British organist (b. 1967)

Stephen Farr (born 1967 in London) is a British organist who is currently the Chief Examiner at the Royal College of Organists and the Director of Music at All Saints, Margaret Street.

==Early life==
Farr was born in London and grew up in the South East. He attended Eltham College in London, and then, from 1984, Clare College, Cambridge as organ scholar. He graduated with Double First Class Honours in music before continuing at Clare to earn his MPhil in Musicology. He also holds a PhD in music performance from the University of Surrey, where he completed a thesis on Judith Bingham's work. Farr was among the youngest musicians ever to receive funding from the Countess of Munster Musical Trust. His tutors in London included Robert Munns and David Sanger, and receipt of the Worshipful Company of Musicians' W.T. Best Scholarship allowed him to study under Piet Kee in Haarlem, Netherlands and Hans Fagius in Copenhagen, Denmark.

==Career==
In the years following his time at Clare College, Farr won the Royal College of Organists Performer of the Year Award (1988) as well as a number of international prizes at competitions in Odense, Paisley and St Albans. He worked as sub-organist and later lecturer at Christ Church, Oxford (1990—1996), Assistant Master of Music at Winchester Cathedral, and organist and Master of the Choristers at Guildford Cathedral (1999—2007) He left Guildford in 2007 to freelance and to serve as the Director of Music at St. Paul's Church in Knightsbridge and Music Consultant at Worcester College in Oxford. In spring 2020, he left St. Paul's to join All Saints, Margaret Street as Director of Music.
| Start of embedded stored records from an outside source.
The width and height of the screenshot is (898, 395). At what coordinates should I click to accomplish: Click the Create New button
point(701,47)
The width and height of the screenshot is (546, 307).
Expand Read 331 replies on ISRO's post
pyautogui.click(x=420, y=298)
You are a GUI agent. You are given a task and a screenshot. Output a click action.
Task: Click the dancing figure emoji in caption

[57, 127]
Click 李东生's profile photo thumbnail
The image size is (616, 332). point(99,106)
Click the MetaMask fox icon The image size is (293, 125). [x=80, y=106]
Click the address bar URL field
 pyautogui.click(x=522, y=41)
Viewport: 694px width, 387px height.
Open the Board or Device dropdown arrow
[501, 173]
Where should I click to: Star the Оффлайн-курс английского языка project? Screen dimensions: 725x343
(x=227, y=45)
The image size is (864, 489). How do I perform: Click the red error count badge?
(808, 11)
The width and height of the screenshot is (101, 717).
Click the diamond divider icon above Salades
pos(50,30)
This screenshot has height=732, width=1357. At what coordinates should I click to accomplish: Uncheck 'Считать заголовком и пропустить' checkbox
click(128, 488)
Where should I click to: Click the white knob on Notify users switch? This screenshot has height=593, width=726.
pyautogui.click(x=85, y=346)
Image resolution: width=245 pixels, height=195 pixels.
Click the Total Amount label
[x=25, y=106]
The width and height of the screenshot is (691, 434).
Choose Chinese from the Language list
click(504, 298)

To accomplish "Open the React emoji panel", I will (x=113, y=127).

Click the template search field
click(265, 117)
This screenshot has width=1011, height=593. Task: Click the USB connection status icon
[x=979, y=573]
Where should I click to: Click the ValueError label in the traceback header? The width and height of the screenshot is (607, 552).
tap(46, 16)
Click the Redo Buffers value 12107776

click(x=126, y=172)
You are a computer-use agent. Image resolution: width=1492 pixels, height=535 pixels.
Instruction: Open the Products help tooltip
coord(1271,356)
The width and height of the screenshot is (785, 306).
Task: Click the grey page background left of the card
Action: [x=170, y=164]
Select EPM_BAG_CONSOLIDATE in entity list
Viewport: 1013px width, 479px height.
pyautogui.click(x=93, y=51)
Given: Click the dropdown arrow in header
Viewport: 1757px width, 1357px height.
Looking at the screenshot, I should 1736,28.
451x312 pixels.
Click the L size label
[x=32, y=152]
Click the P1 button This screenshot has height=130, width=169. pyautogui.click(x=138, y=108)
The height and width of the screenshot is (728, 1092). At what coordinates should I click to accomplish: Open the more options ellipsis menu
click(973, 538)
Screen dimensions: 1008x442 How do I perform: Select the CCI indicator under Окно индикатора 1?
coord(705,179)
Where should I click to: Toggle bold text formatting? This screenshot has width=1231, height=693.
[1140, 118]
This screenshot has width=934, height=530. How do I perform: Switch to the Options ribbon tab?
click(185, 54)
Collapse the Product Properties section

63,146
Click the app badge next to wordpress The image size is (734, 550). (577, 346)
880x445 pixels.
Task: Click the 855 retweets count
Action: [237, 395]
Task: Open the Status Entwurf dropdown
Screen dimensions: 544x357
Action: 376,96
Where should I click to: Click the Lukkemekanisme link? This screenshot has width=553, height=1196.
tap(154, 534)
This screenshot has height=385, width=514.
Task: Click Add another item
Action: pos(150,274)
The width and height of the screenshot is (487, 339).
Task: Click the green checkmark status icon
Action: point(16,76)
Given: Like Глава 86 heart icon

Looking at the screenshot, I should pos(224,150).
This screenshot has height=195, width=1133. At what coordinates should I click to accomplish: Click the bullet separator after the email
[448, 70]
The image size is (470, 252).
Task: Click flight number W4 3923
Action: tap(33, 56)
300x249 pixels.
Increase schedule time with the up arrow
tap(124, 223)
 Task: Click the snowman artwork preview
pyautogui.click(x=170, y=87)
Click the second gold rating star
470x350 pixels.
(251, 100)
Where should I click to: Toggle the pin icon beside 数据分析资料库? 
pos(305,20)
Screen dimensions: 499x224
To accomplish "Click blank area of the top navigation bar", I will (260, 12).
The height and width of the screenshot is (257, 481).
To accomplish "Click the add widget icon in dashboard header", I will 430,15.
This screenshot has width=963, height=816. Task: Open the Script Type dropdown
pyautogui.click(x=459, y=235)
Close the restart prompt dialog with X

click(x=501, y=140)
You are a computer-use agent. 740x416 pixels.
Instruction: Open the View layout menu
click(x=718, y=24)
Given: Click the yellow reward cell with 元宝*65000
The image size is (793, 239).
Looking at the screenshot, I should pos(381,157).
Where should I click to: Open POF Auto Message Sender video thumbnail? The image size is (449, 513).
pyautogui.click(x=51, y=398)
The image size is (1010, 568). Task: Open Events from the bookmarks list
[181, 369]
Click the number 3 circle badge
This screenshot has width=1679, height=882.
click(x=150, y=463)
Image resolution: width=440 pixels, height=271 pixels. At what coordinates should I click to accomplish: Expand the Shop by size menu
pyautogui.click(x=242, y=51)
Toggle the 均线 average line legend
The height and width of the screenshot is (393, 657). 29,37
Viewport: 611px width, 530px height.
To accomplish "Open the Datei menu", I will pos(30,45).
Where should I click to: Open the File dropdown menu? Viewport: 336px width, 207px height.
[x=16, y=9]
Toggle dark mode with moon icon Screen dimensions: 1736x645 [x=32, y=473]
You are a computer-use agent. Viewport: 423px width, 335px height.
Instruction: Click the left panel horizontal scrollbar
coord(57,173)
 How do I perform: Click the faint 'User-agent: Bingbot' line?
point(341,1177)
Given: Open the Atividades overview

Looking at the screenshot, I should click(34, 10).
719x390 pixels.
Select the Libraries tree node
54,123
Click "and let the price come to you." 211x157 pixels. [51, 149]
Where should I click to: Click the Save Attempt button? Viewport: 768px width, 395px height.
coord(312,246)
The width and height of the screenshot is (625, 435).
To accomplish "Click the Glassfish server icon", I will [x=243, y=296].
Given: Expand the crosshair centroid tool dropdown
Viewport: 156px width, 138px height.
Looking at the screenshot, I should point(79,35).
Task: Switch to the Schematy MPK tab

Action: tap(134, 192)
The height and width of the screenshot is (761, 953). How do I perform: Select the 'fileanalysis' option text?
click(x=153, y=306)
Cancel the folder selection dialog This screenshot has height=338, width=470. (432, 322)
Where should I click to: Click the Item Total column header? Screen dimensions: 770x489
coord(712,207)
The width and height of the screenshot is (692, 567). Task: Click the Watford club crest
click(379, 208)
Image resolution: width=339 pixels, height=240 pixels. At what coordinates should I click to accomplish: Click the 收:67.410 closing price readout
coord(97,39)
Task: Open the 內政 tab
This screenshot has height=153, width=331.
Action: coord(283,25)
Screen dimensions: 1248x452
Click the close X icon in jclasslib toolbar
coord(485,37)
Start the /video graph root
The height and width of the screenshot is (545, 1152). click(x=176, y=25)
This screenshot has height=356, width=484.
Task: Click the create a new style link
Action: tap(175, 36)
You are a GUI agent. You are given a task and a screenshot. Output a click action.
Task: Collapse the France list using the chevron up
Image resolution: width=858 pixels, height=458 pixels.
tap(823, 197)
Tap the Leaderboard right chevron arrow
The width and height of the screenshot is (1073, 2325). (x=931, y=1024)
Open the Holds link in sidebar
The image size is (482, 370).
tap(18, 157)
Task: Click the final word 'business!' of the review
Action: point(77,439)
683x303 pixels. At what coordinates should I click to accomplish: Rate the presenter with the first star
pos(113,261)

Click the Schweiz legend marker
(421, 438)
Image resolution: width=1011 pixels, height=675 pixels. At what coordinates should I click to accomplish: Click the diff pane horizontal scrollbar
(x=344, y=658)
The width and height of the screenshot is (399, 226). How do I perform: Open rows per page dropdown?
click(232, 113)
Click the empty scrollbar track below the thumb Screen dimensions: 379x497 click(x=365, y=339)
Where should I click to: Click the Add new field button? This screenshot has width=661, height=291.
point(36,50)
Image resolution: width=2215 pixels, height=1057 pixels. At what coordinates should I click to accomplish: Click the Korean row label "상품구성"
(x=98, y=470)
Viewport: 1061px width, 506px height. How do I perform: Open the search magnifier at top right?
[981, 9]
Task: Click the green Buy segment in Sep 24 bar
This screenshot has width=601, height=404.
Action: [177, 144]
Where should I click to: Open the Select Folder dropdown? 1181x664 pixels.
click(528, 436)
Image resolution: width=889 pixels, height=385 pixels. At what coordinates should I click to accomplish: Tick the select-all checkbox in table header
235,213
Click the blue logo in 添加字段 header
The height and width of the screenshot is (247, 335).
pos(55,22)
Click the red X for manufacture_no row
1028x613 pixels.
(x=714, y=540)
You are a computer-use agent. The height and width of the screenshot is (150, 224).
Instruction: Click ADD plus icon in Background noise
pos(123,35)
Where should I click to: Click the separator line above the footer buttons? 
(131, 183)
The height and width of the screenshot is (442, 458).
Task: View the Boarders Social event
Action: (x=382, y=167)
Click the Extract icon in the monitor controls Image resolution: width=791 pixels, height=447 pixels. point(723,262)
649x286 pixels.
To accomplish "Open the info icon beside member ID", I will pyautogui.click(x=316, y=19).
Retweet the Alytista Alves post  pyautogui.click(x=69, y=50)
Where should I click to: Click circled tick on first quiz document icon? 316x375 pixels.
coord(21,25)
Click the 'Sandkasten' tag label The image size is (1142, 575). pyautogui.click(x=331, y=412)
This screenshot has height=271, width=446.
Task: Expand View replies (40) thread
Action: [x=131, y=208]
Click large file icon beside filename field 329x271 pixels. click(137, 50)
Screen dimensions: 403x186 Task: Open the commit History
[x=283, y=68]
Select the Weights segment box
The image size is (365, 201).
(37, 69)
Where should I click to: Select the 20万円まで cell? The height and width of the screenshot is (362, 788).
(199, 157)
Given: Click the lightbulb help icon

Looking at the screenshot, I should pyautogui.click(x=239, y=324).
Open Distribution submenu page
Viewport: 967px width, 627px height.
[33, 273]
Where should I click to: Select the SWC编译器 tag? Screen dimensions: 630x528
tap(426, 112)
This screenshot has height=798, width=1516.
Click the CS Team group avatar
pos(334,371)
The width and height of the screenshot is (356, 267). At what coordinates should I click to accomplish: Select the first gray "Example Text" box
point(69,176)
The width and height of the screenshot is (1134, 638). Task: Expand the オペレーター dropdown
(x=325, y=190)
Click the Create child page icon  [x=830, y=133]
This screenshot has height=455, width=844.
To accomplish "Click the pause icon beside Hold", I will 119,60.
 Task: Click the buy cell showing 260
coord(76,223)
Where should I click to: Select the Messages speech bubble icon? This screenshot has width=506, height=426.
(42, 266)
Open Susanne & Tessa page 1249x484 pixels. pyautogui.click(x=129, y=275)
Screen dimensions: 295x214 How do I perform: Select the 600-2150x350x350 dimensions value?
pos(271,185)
His concerto work has included engagements with the Bournemouth Symphony Orchestra, Ulster Orchestra, and the London Mozart Players; and he has performed at the Sydney Opera House as a concerto soloist with the Australian Baroque Orchestra. Farr has performed a number of world premieres for famous composers, including Judith Bingham's The Everlasting Crown in 2011 at the Royal Albert Hall; Thomas Hyde's Improvisation on Puer natus in 2012 as part of Worcester College Choir's 2012 CD This Christmas Night; and Cecilia McDowall's First Flight in 2021, performed online during the COVID-19 pandemic. He has appeared with numerous ensembles, including Florilegium, the Bach Choir, BBC Singers, BBC Concert Orchestra, English Concert, London Baroque Soloists, Royal Philharmonic Orchestra, Wallace Collection, Endymion Ensemble, the Orchestra of the Age of Enlightenment, Britten Sinfonia, the Academy of Ancient Music, Polyphony, Arcangelo, the LSO, the Philharmonia, the CBSO and the Berlin Philharmonic. He is currently the Principal Keyboard of the Dunedin Consort. Among the many places he has performed are Westminster Abbey, Odense Cathedral, Notre-Dame de Paris, Grote or Sint-Laurenskerk, the Royal Festival Hall, Copenhagen Cathedral, Westminster Cathedral, York Minster, St Paul's Cathedral, and Århus Domkirke.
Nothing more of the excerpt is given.